Among the lines of data below, reproduce only those from the one with "Instruction: Switch to" through the one with "Task: View site information icon beside URL", exactly as they stand, both ends included.

[Available data — start]

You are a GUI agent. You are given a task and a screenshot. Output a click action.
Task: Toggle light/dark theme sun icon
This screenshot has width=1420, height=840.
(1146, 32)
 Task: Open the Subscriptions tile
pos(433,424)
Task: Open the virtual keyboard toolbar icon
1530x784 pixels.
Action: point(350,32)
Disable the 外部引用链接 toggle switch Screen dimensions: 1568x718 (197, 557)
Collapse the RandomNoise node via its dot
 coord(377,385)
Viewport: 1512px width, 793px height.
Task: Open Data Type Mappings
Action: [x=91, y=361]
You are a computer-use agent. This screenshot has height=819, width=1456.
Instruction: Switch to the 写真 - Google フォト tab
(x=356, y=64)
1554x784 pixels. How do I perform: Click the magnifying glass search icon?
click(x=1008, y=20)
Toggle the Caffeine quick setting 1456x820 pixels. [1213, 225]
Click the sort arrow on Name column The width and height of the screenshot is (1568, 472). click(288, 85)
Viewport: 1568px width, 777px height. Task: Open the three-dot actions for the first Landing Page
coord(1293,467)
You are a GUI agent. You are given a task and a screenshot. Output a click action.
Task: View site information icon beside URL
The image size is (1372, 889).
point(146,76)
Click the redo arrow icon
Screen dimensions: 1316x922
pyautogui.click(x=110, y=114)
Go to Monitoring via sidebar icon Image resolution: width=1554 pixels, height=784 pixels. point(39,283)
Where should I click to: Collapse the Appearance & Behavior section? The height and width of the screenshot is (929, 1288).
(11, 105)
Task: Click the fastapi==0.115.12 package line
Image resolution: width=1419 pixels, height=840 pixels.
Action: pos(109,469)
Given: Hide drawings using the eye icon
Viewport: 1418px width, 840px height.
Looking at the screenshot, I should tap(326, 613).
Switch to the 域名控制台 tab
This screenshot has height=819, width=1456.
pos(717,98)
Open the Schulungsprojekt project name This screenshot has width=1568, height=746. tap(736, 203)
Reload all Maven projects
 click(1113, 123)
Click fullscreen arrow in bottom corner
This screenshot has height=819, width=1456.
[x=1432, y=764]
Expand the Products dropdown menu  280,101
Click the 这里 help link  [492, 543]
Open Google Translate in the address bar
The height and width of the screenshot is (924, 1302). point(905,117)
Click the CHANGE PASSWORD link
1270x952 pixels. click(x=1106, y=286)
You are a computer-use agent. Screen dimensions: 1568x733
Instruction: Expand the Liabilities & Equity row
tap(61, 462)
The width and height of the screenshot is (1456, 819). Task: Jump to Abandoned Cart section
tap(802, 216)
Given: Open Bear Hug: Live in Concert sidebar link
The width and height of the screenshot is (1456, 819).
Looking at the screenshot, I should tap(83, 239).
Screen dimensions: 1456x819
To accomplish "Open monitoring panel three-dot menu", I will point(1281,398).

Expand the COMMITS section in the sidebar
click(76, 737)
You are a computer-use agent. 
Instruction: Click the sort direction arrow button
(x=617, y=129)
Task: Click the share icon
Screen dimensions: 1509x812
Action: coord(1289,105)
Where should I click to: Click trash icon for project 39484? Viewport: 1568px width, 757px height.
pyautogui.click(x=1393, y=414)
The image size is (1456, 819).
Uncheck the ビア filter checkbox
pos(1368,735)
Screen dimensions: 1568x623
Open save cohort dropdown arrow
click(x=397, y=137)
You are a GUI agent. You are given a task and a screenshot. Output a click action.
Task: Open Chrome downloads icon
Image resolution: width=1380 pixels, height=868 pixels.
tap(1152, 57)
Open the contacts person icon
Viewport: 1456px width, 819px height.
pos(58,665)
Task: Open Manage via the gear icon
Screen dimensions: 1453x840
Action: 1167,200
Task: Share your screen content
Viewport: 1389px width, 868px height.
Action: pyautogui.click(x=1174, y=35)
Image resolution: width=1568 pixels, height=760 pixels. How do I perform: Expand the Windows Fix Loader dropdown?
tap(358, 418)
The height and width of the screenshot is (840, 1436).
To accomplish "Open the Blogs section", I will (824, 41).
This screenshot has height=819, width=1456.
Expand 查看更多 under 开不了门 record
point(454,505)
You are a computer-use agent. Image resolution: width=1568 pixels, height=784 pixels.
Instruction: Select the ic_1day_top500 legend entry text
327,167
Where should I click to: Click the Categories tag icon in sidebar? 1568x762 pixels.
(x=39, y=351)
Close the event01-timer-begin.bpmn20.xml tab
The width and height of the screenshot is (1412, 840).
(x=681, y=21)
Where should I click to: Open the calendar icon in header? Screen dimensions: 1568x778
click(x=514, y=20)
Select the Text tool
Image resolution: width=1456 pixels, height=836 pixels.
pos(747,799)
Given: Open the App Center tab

[Available data — finish]

- **Written response**:
Instruction: Switch to the 写真 - Google フォト tab
(x=356, y=64)
1554x784 pixels. How do I perform: Click the magnifying glass search icon?
click(x=1008, y=20)
Toggle the Caffeine quick setting 1456x820 pixels. [1213, 225]
Click the sort arrow on Name column The width and height of the screenshot is (1568, 472). click(288, 85)
Viewport: 1568px width, 777px height. Task: Open the three-dot actions for the first Landing Page
coord(1293,467)
You are a GUI agent. You are given a task and a screenshot. Output a click action.
Task: View site information icon beside URL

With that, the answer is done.